What is expected. Can you print the lines starting with the one containing "The height and width of the screenshot is (248, 417)." and going on through the one containing "will pyautogui.click(x=155, y=198).", both included, with nothing changed?
## BEGIN Dataset
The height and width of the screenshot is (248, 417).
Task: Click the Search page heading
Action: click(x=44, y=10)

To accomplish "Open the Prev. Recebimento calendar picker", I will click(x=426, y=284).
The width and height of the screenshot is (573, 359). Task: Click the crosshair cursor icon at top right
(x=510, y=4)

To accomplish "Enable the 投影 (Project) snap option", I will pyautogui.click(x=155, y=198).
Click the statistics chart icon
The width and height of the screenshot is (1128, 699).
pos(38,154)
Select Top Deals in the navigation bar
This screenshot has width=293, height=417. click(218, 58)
## END Dataset
## BEGIN Dataset
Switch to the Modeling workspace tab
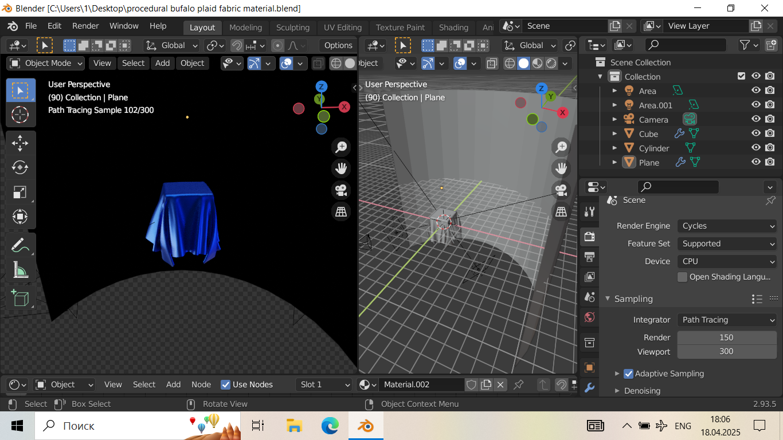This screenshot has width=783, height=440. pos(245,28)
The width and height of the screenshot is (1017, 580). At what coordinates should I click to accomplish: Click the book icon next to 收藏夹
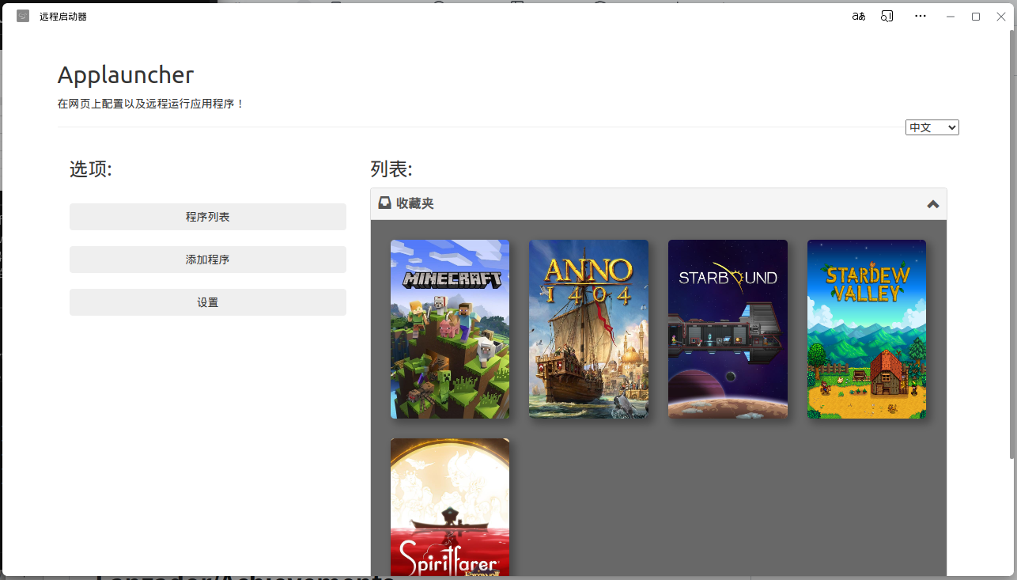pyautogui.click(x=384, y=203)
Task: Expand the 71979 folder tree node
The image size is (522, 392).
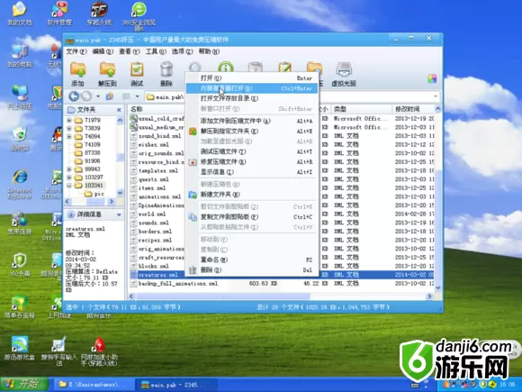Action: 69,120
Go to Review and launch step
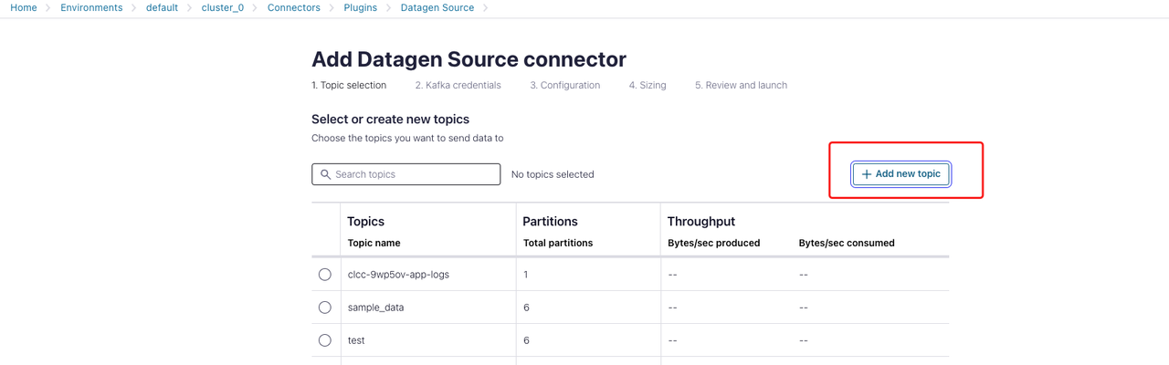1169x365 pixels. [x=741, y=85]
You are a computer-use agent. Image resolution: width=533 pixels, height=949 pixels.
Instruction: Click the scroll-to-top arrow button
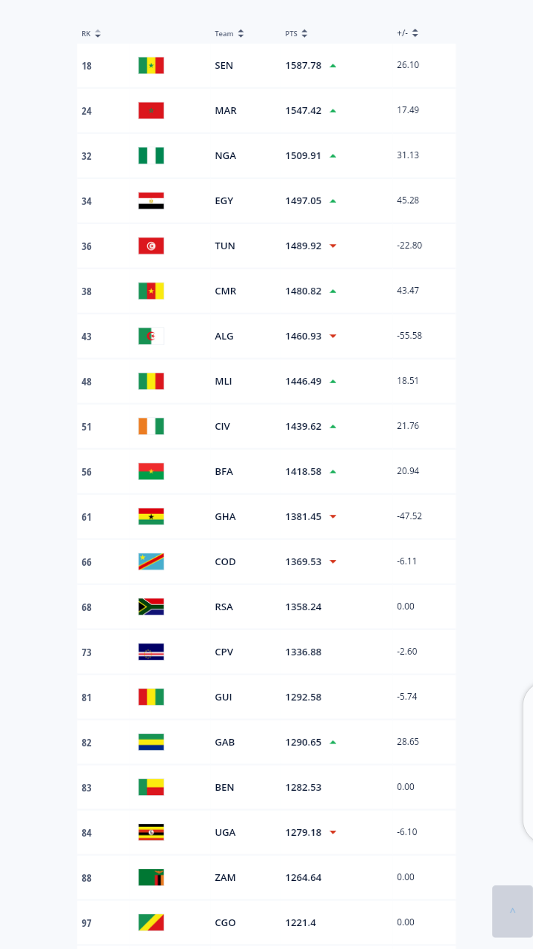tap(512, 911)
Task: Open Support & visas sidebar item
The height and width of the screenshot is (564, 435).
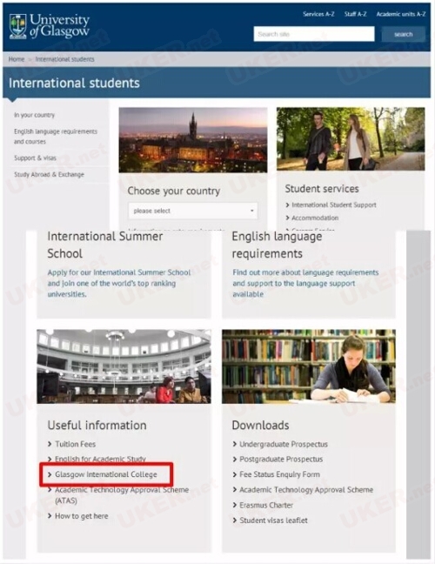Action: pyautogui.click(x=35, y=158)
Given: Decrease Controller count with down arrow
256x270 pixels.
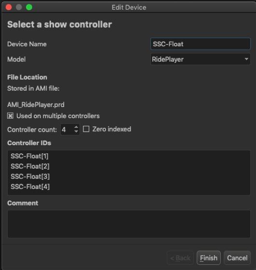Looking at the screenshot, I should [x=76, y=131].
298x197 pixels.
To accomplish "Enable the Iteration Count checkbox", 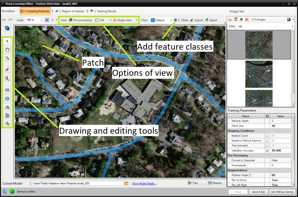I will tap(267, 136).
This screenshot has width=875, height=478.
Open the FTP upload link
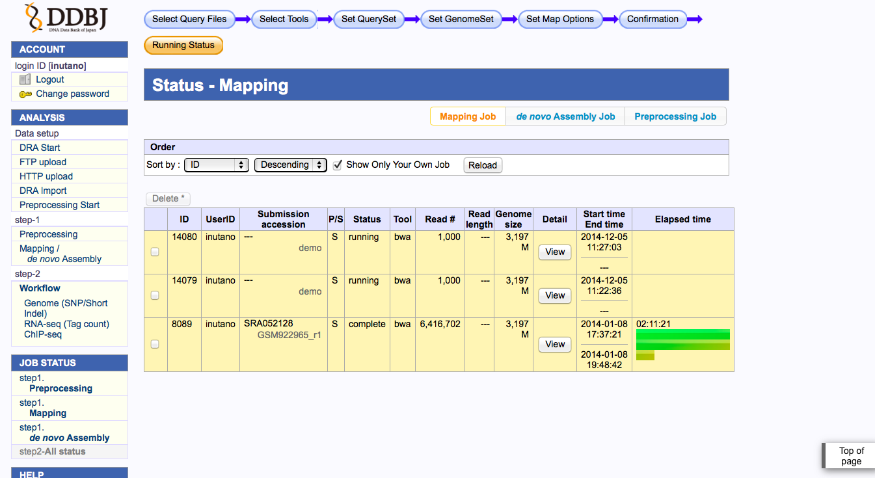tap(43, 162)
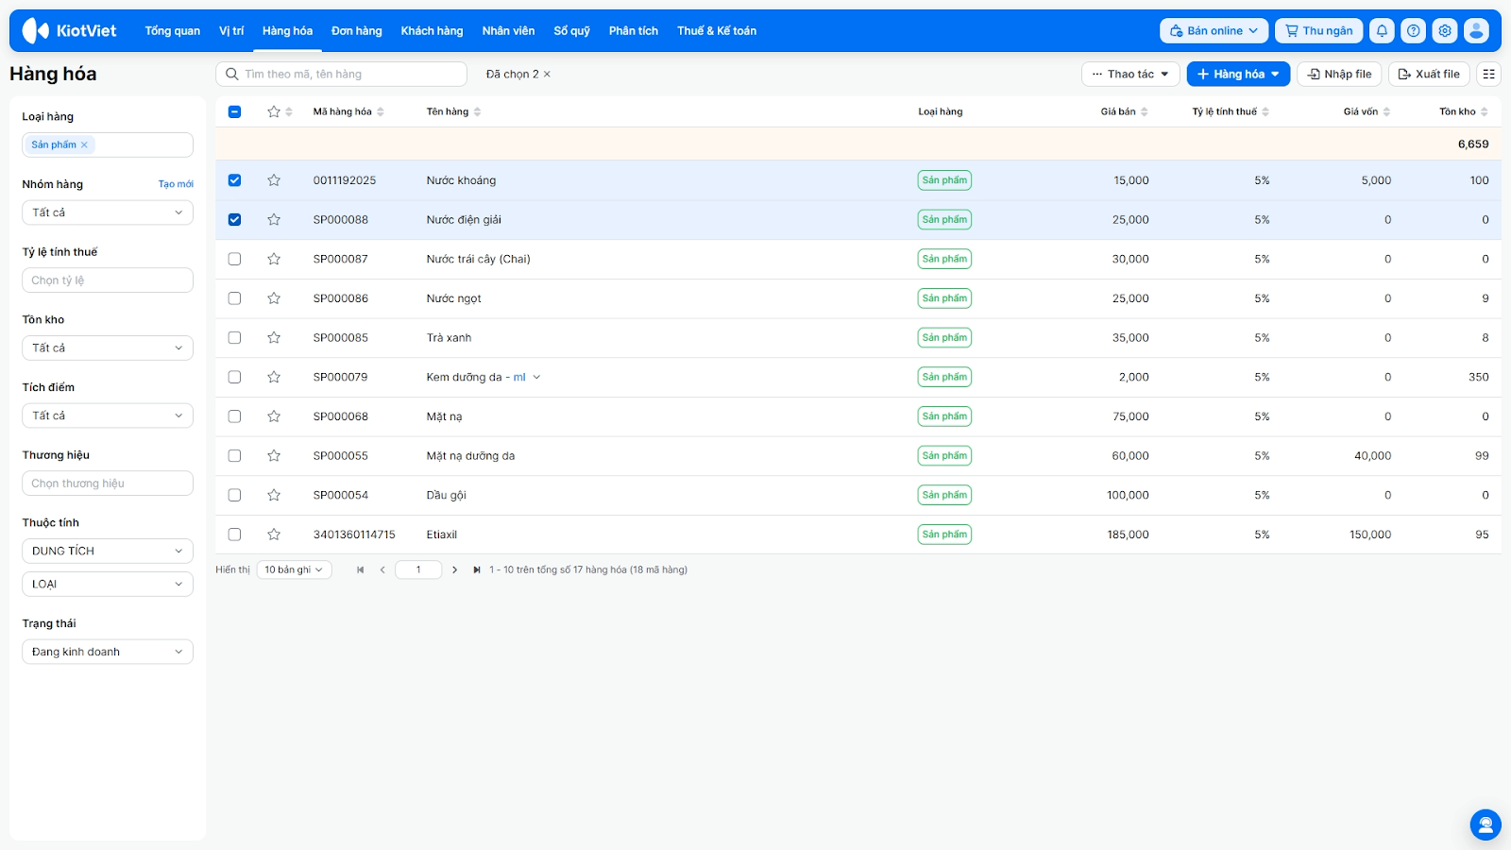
## END Dataset
## BEGIN Dataset
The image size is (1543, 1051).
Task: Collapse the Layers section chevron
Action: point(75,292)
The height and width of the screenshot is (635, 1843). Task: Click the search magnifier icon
## END Dataset
Response to this exercise.
The height and width of the screenshot is (248, 417).
Task: Click the Search page heading
Action: click(x=44, y=10)

To accomplish "Open the Prev. Recebimento calendar picker", I will click(x=426, y=284).
The width and height of the screenshot is (573, 359). Task: Click the crosshair cursor icon at top right
(x=510, y=4)

To accomplish "Enable the 投影 (Project) snap option", I will pyautogui.click(x=155, y=198).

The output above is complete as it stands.